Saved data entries
^^^^^^^^^^^^^^^^

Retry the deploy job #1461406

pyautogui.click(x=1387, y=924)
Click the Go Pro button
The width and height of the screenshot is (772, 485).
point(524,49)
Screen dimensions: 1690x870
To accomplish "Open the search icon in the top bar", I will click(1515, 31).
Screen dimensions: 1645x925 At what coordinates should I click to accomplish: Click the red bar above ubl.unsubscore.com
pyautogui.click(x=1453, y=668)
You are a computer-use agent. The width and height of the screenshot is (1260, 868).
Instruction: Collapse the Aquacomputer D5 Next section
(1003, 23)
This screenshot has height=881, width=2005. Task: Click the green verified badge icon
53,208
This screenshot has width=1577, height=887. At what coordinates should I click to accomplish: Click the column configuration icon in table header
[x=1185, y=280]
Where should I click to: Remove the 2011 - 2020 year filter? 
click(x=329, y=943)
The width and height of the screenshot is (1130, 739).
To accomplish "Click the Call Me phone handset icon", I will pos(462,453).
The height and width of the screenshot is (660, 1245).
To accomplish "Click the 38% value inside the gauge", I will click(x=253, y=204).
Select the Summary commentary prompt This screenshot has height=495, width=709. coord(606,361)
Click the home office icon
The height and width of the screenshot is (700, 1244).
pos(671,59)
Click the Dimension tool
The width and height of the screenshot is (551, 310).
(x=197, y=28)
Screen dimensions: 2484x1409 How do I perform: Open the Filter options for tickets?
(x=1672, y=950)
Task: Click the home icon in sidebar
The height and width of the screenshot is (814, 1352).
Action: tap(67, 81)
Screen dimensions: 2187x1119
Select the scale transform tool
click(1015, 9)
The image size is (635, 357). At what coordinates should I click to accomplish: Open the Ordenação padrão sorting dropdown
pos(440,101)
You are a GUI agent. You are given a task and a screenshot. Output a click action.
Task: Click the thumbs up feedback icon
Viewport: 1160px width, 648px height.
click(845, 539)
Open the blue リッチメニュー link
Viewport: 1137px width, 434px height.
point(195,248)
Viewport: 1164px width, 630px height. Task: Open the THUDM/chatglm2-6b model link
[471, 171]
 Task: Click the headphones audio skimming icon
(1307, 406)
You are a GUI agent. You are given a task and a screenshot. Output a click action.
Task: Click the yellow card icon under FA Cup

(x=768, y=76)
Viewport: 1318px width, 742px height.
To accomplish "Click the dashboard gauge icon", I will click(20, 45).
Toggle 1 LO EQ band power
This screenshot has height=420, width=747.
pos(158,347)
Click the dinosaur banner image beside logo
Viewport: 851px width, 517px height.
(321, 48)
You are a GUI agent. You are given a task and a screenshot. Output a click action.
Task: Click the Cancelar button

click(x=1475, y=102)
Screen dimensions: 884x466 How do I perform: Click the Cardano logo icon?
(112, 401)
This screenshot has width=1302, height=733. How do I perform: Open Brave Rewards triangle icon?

^^^^^^^^^^^^^^^^

● WHAT THE EXERCISE ASKS
Above are records; repeat only the lines starting at the line with "The height and width of the screenshot is (814, 1352)." and ending at the line with "Task: Click the thumbs up feedback icon", exactly as they appear, both included.

● EXPECTED ANSWER
The height and width of the screenshot is (814, 1352).
Action: tap(67, 81)
Screen dimensions: 2187x1119
Select the scale transform tool
click(1015, 9)
The image size is (635, 357). At what coordinates should I click to accomplish: Open the Ordenação padrão sorting dropdown
pos(440,101)
You are a GUI agent. You are given a task and a screenshot. Output a click action.
Task: Click the thumbs up feedback icon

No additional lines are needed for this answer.